Inductive Types

Essential
Last updated: Tags: Rust, ADT

An inductive type is a type defined by a finite list of constructors. Each constructor specifies what data it bundles into a value of that type, and every value was produced by exactly one constructor — always detectable at runtime via match.

The idea comes from mathematics. The natural numbers are defined inductively: 0 is a natural number (base case), and if n is a natural number then n + 1 is too (inductive step). Every natural number is reached by applying these two rules finitely many times.

Data types follow the same pattern.

Constructors

A constructor is a way to make a value of the type. Product types have one constructor — the struct literal — that takes all fields:

struct Point { x: f64, y: f64 }
// One constructor: Point { x: …, y: … }

Sum types have one constructor per variant:

enum Color { Red, Green, Blue }
// Three constructors; each takes no arguments

Variants can carry data, making them richer constructors:

enum Expr {
    Num(f64),
    Add(Box<Expr>, Box<Expr>),
    Mul(Box<Expr>, Box<Expr>),
}

Num takes one f64. Add and Mul each take two sub-expressions. Because the definition refers back to itself, the sub-expressions are wrapped in Box to give the type a finite size (see Inductive Types — the recursive case below).

Structural recursion

Because every value of an inductive type was built by a specific constructor, you can analyze it by matching on which constructor was used and recursing on the parts:

fn eval(expr: &Expr) -> f64 {
    match expr {
        Expr::Num(n)    => *n,
        Expr::Add(l, r) => eval(l) + eval(r),
        Expr::Mul(l, r) => eval(l) * eval(r),
    }
}

This pattern — match on the constructor, recurse on sub-values — is called structural recursion. It terminates automatically: every recursive call operates on a strictly smaller value (a sub-expression), and the base case (Num) has no sub-values to recurse on.

The recursive case requires indirection

Rust computes every type’s size at compile time. A bare recursive definition would be infinite:

// error: recursive type `Expr` has infinite size
enum Expr {
    Num(f64),
    Add(Expr, Expr), // an Expr containing two Exprs containing two more…
}

The fix is to break the infinite regress with a fixed-size indirection. The standard tool is Box<T>, which stores the sub-value on the heap and holds a pointer to it. A pointer is always pointer-sized regardless of what it points to:

enum Expr {
    Num(f64),
    Add(Box<Expr>, Box<Expr>), // ok: Box<Expr> has the size of one pointer
    Mul(Box<Expr>, Box<Expr>),
}

The compiler tells you when Box is required — the error message says so explicitly.

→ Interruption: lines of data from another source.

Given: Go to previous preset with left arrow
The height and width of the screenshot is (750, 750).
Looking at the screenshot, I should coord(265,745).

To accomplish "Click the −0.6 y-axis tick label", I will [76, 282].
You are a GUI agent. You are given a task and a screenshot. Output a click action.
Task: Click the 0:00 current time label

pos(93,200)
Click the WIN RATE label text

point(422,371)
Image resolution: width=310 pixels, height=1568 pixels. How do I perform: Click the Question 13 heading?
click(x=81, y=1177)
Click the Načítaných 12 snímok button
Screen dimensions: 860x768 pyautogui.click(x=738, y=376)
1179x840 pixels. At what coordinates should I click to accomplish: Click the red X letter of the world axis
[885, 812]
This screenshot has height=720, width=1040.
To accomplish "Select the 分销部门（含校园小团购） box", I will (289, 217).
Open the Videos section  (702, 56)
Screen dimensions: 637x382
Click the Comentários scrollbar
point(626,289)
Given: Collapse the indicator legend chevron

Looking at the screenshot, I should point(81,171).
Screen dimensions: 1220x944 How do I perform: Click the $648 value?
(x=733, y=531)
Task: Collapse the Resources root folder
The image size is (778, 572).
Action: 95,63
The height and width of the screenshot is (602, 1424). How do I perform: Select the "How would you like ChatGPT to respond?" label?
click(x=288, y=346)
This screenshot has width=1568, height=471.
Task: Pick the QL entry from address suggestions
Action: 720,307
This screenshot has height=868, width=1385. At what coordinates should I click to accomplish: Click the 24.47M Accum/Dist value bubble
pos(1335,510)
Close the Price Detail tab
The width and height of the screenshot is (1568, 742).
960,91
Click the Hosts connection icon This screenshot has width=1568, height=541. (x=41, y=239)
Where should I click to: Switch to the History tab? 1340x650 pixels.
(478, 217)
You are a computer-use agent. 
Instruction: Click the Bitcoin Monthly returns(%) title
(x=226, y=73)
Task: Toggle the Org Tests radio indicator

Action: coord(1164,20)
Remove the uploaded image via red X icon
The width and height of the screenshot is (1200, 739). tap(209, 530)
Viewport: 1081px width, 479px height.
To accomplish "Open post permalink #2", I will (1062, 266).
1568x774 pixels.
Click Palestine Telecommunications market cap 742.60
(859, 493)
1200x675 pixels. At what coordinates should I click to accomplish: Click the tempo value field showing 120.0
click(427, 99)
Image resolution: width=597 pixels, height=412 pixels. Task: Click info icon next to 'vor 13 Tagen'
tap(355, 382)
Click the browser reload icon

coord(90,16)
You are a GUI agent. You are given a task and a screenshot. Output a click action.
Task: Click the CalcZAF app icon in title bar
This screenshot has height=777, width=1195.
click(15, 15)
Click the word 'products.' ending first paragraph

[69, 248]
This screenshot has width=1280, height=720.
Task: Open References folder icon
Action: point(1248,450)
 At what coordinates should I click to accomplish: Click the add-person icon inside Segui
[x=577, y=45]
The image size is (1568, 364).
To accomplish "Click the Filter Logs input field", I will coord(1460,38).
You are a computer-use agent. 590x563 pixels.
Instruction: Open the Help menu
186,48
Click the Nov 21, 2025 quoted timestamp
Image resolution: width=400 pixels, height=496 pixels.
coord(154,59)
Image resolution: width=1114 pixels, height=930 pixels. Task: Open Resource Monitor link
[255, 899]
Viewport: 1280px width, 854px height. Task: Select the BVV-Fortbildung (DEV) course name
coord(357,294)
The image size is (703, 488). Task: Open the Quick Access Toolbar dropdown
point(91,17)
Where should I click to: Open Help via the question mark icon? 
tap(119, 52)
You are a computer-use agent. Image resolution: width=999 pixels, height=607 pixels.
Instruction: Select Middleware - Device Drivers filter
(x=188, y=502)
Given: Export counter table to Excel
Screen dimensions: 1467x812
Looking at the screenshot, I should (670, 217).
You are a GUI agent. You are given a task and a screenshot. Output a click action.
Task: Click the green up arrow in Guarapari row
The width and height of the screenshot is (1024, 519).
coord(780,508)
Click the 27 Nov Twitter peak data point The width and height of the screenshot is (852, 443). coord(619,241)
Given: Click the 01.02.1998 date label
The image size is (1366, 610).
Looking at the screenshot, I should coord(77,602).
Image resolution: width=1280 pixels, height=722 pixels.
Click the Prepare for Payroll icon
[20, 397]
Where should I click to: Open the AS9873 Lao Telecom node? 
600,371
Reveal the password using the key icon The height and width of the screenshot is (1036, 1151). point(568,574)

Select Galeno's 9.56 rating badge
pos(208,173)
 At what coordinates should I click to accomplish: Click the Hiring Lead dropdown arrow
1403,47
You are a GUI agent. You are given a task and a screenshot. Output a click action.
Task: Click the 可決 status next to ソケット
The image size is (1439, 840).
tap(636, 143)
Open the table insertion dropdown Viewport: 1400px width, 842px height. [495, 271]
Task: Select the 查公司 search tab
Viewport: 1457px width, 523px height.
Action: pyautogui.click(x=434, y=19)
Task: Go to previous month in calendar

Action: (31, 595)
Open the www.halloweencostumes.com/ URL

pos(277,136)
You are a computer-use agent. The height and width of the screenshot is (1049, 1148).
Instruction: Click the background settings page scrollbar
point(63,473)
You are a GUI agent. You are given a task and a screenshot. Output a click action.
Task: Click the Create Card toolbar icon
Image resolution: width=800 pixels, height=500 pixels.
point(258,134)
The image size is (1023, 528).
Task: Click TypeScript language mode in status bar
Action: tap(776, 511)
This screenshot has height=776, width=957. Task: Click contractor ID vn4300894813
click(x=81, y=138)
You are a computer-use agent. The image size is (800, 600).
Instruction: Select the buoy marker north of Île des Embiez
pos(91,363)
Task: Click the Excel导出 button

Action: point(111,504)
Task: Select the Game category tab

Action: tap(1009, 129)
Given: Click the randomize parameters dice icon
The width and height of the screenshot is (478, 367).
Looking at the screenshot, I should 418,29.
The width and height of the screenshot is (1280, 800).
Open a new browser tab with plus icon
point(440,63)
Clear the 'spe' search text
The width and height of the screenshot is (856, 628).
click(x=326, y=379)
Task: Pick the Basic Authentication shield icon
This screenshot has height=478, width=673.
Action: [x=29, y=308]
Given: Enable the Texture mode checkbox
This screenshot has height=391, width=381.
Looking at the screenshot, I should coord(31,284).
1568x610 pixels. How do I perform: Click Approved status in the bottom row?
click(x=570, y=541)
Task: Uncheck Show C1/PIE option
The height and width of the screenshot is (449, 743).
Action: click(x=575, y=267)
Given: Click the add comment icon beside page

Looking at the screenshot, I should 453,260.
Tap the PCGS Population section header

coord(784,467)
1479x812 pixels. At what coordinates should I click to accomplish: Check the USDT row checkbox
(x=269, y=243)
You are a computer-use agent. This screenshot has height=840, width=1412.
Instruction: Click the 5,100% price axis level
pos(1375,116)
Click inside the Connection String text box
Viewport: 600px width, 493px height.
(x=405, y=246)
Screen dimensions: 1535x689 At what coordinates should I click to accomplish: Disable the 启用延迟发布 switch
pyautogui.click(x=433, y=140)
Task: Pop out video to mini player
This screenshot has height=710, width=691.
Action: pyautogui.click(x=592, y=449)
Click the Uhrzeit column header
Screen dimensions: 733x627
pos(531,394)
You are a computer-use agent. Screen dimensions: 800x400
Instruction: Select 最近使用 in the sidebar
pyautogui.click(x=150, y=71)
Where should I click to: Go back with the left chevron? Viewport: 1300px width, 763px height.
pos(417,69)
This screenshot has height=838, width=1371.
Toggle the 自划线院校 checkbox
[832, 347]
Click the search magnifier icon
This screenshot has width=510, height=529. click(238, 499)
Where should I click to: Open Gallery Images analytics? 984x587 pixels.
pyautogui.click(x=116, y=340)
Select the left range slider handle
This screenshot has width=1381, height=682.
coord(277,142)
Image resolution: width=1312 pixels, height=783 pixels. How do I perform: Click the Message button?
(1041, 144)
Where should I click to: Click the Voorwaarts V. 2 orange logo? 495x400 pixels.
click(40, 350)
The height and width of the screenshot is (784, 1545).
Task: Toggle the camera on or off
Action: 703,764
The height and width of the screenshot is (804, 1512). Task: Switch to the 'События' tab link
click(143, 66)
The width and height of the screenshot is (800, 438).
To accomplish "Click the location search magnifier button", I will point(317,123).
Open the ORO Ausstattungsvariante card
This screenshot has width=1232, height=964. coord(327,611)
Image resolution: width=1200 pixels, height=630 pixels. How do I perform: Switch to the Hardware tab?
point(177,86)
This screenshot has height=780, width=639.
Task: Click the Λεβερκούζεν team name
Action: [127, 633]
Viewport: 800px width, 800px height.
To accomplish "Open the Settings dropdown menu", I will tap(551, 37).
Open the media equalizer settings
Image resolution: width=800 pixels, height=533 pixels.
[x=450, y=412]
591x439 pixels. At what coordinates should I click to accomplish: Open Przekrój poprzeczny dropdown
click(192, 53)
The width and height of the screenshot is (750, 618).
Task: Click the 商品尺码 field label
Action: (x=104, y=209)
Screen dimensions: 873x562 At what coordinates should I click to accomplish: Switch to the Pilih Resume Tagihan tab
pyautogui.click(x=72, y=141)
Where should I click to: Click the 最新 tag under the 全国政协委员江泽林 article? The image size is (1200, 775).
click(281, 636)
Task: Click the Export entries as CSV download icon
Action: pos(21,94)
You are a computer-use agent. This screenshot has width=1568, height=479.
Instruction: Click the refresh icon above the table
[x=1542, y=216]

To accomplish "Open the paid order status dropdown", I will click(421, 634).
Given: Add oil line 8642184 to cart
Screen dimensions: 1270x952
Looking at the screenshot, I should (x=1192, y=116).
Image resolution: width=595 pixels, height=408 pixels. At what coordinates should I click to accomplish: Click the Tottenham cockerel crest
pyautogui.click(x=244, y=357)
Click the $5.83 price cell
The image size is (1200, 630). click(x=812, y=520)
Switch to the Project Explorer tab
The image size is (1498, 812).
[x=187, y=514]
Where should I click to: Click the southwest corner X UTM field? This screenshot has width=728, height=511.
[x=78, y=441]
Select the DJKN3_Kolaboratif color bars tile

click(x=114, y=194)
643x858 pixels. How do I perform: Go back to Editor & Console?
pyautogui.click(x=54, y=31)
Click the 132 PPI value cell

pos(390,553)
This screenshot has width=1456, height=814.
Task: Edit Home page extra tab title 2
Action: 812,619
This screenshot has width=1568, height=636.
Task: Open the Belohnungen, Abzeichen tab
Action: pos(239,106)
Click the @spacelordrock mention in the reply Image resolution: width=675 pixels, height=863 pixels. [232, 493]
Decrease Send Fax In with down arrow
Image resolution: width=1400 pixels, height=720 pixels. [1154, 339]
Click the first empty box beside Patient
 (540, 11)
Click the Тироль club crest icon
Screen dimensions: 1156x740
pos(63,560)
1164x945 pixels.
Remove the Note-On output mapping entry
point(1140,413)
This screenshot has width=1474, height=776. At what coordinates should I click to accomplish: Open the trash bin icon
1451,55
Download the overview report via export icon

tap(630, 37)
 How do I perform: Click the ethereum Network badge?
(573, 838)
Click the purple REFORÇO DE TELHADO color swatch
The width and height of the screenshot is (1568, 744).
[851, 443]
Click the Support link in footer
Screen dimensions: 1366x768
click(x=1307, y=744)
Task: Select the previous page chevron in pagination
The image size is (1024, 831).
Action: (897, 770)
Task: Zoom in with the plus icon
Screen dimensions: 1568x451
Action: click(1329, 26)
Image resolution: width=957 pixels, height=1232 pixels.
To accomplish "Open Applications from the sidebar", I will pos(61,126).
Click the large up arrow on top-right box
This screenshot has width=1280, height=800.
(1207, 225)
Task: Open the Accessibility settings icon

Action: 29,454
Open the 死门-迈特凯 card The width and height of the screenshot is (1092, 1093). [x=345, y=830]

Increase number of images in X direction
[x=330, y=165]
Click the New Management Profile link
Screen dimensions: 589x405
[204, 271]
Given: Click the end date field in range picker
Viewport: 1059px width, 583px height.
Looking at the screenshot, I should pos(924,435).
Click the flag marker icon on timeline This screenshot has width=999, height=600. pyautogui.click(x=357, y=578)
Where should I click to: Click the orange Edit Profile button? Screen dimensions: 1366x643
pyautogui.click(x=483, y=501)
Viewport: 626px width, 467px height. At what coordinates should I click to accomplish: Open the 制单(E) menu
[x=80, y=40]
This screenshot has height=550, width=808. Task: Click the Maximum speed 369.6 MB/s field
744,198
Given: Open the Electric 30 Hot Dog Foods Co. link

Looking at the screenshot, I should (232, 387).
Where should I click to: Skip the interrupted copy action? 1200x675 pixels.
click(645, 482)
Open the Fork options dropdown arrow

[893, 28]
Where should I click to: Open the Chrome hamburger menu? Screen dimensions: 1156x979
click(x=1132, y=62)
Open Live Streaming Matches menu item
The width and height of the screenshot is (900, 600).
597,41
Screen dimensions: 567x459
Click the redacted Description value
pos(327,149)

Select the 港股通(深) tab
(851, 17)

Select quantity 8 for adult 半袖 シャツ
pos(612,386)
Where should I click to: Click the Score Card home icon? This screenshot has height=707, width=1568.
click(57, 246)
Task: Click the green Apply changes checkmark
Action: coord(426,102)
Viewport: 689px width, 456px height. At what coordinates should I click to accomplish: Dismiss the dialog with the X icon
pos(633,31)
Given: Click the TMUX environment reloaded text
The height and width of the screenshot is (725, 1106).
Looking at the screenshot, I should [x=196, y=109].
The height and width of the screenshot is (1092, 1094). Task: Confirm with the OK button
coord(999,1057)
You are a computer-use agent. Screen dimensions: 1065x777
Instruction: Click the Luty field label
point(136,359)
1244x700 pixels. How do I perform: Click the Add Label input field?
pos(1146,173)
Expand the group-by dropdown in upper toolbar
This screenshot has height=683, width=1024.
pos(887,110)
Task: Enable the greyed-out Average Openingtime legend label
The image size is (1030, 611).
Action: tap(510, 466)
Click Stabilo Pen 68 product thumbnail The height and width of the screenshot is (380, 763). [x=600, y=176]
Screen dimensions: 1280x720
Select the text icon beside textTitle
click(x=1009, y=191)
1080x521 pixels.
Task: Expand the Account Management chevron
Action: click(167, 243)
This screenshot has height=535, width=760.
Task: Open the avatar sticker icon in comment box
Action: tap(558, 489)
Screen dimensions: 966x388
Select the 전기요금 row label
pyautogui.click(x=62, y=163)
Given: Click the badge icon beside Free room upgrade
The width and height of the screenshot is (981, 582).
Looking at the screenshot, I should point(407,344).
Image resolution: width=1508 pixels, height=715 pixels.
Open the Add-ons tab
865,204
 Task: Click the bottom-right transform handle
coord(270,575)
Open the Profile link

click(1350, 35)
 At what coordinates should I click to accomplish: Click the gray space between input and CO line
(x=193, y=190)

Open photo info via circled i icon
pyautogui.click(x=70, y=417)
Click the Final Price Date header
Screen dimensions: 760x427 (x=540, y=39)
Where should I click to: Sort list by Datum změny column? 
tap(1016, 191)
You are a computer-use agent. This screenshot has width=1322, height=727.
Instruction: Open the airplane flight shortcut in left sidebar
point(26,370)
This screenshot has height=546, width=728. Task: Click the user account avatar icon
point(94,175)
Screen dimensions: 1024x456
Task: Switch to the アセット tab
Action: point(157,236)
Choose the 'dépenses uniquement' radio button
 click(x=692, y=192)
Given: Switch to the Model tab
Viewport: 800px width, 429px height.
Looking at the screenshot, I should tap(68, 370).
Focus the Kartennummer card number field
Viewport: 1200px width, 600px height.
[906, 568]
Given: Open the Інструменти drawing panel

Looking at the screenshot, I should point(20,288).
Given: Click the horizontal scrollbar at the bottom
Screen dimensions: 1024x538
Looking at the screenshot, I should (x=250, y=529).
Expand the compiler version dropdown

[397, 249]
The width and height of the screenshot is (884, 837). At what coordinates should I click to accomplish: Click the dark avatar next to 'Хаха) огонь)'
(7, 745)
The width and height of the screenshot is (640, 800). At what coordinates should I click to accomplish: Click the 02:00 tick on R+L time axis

The connection to mathematical induction

The reason these types are called inductive is that properties about their values can be proved by induction, following exactly the structure of the definition:

  • Prove the property for base cases (constructors with no recursive fields).
  • Assuming the property holds for all sub-values, prove it holds for the recursive constructors.

This is the same shape as eval: the Num arm is the base case; the Add and Mul arms are the inductive steps. Any structurally recursive function is an implicit inductive proof about the type.